O trecho bíblico acima nos brinda com três verbos de ação, que expressam claramente o “agir compassivo” do Senhor: “ver”, “ouvir” e “descer”. Deus, antes de tudo, viu o sofrimento de seu povo; depois, ouviu seu pedido; e, por fim, desceu para libertá-lo da “casa da escravidão” do Egito. O nosso Deus não se sujeita à acomodação: do alto, Ele tudo vê, tudo escuta, e nada faz... Não! Ele nos enxerga, ouve-nos e vem a nosso encontro. A prova disso está no grandioso e sublime mistério da Encarnação: Deus se aniquila, esvazia-se por completo e assume nossa condição humana (cfr. Fl 2,6-13). Nas palavras de Santo Afonso Maria de Ligório, em seu poema de Natal “Tu scendi dalle stelle”, nosso Deus desce das estrelas e vem morar no meio de nós, vem ser um de nós, vem nos salvar, vem nos amar com amor eterno: “Tu desces das estrelas, ó Rei do céu e vens a uma gruta no frio e no gelo [...]”. Santo Afonso canta o amor d’Aquele que se fez tudo para todos: Jesus Cristo!

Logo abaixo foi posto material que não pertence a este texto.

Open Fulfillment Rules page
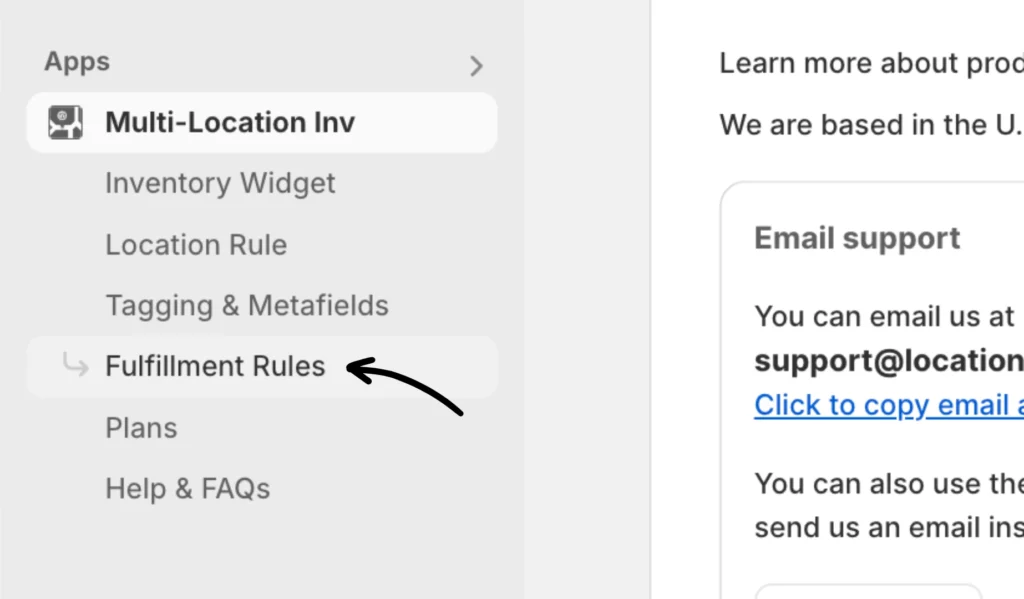The image size is (1024, 599). tap(215, 367)
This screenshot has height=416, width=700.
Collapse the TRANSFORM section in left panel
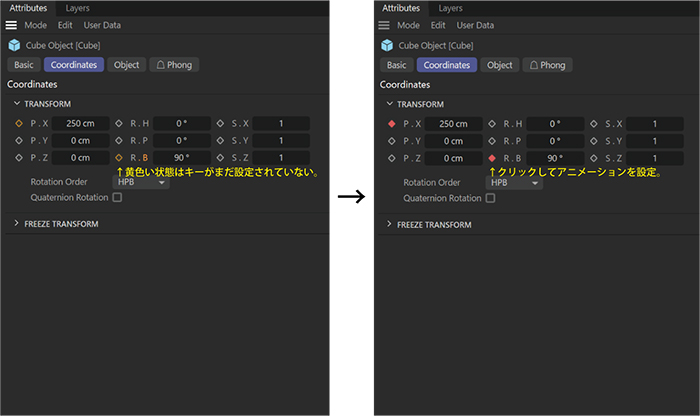[x=17, y=104]
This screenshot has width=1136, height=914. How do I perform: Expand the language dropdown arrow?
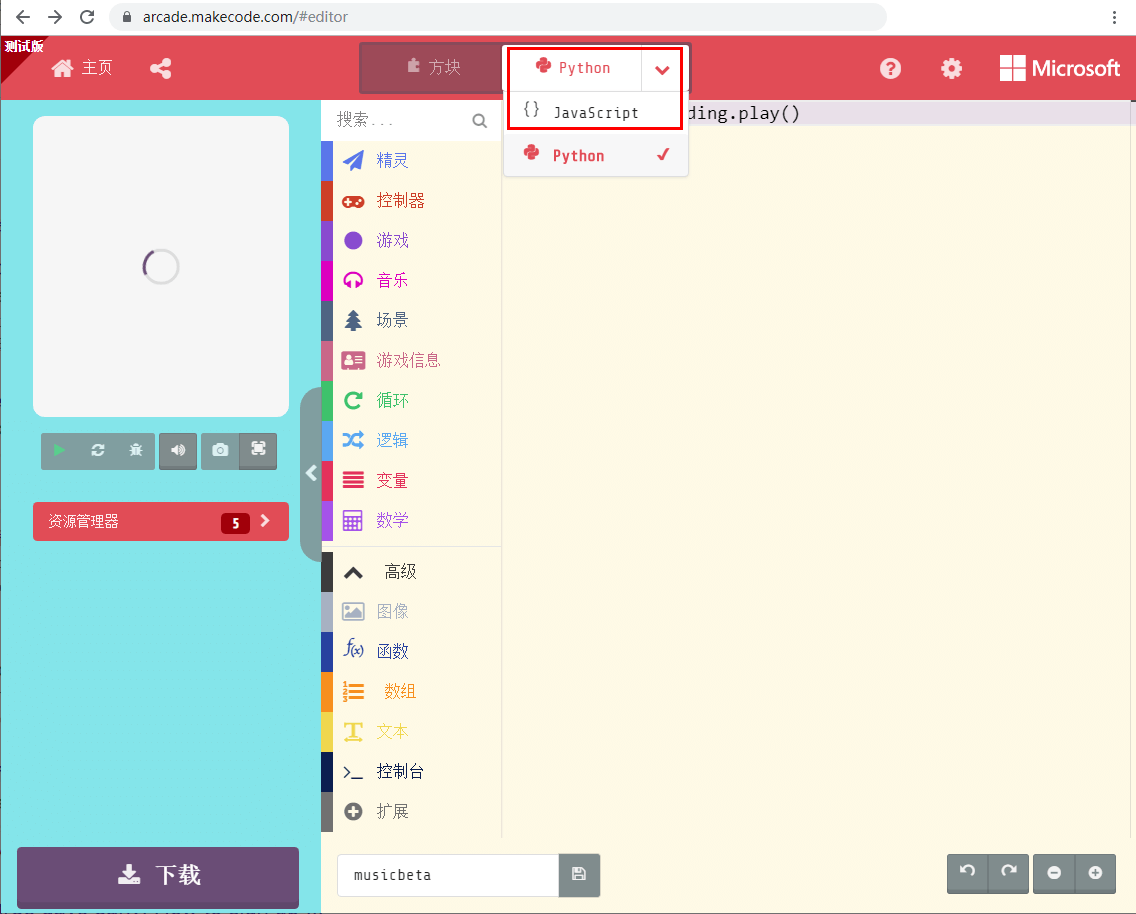tap(662, 69)
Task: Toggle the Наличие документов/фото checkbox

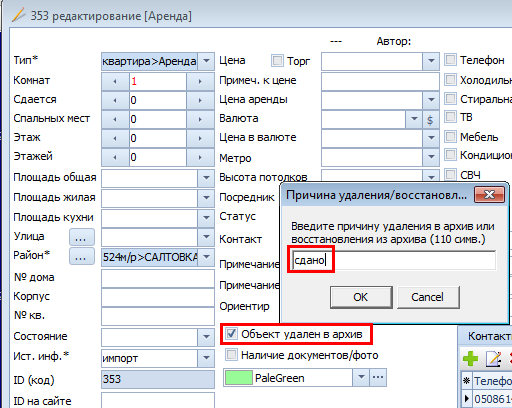Action: pyautogui.click(x=231, y=355)
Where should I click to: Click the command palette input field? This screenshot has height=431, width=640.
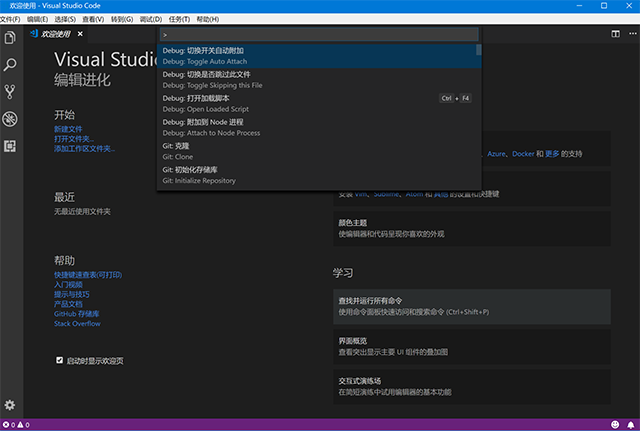pyautogui.click(x=318, y=34)
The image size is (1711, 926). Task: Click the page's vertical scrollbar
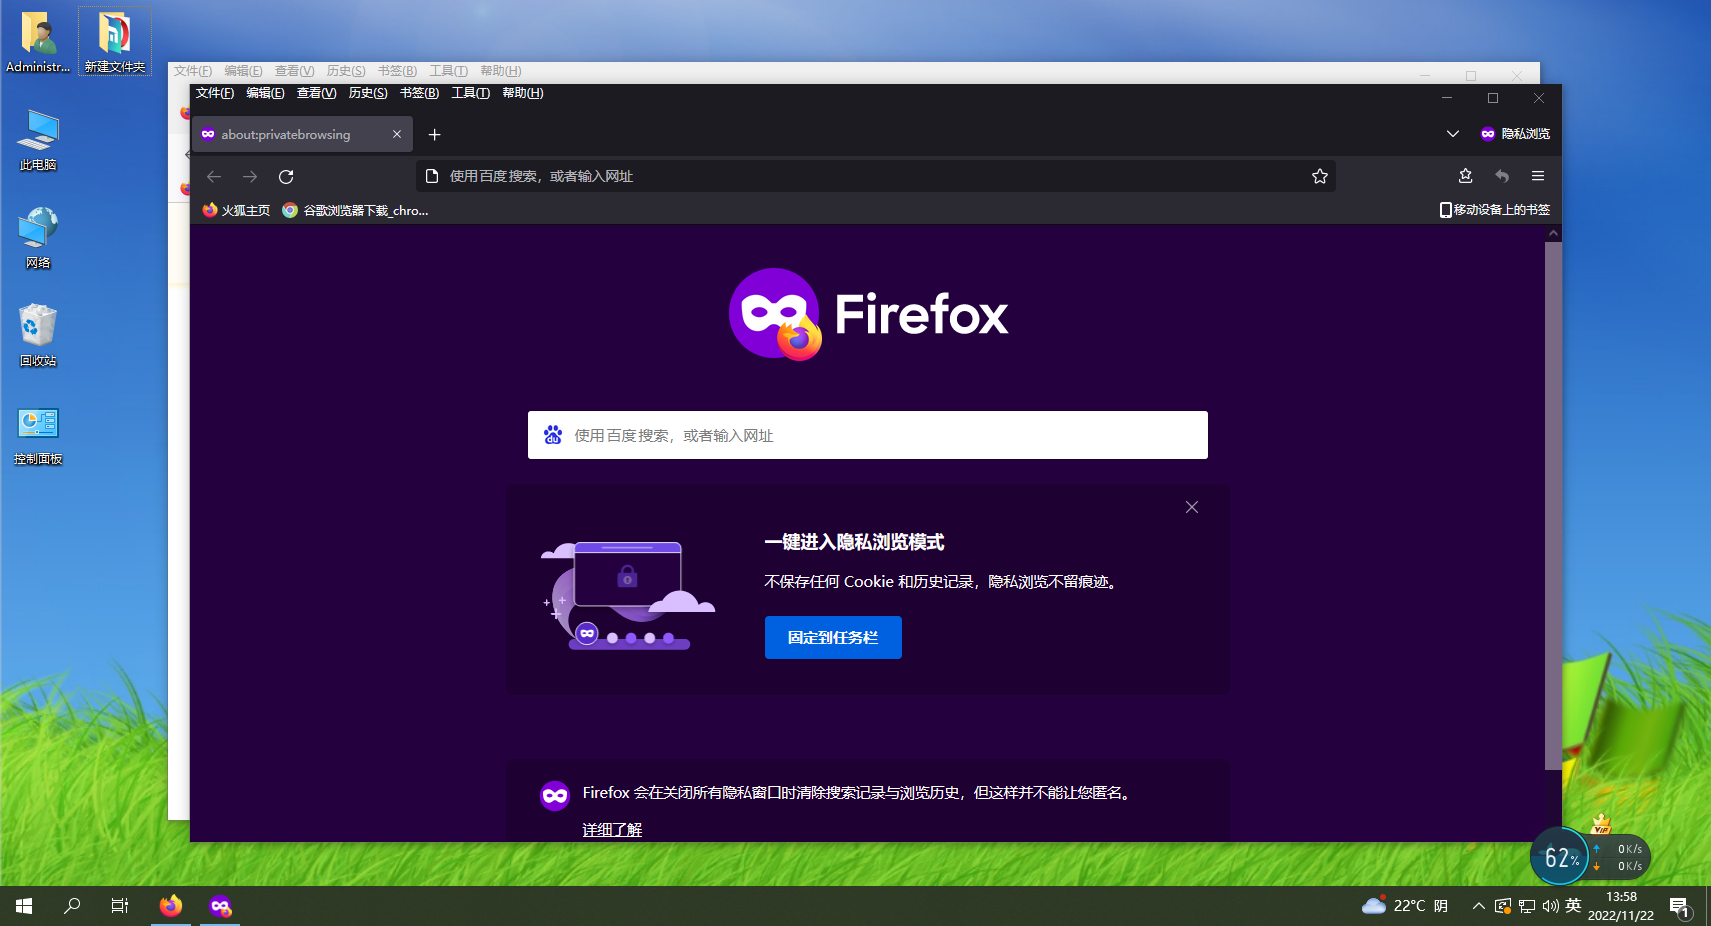coord(1553,500)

Sendo o Deus encarnado, Jesus é exemplo de pastor compassivo. Nos Evangelhos sinóticos, o pastoreio de Jesus é pleno de compaixão, porque Ele sempre esteve no meio dos pequenos e humildes. “Jesus viu uma grande multidão e encheu-se de compaixão por eles, porque eram como ovelhas sem pastor” (Mc 6,34). Assim deve ser nossa vida cristã: ver o sofrimento, ouvir o clamor e ir ao encontro daquele que sofre, à semelhança de Jesus, o “Bom Samaritano”, que não só curou as feridas daquele que estava no caminho, mas também o levou para um lugar seguro, para uma hospedaria, e ali cuidou pessoalmente dele (cfr. Lc 10,30-37). Isso é ser compassivo, é “padecer com”, é ser para o outro, é identificar-se totalmente com o outro. Não nos esqueçamos do Mandamento do Senhor: “Amarás o teu próximo como a ti mesmo” (Mt 22,39).

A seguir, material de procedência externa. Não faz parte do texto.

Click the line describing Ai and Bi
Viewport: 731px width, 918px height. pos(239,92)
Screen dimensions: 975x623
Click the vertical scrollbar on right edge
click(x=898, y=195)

Neste mês de fevereiro, celebramos o 34º Dia Mundial do Doente. Essa comemoração é uma ocasião especial, pois nesse mês damos início ao tempo quaresmal, momento oportuno para um bom exame de consciência: estamos sendo próximos aos doentes? Estamos sendo “outro Cristo” na vida dos enfermos, não só daqueles que se encontram internados nos leitos de hospitais, mas também daqueles que vivem na casa ao lado, nossos vizinhos, parentes que, devido às suas condições, estão configurados a Cristo sofredor? Nunca é tarde para recordar que a visita aos doentes é uma das sete obras de misericórdia corporais. Que sejamos misericordiosos para com aqueles que, por vezes, sentem sua enfermidade se agravar devido à dor da solidão e do abandono. Somos todos chamados ao encontro, à escuta e à compaixão! O “bom samaritano” viu o sofrimento daquele homem caído e machucado, teve compaixão, aproximou-se dele e cobriu-o de cuidados. Hoje, a cada um de nós, Jesus repete aquilo que disse ao doutor da Lei: “Vai e faze o mesmo!” (cfr. Lc 10,37).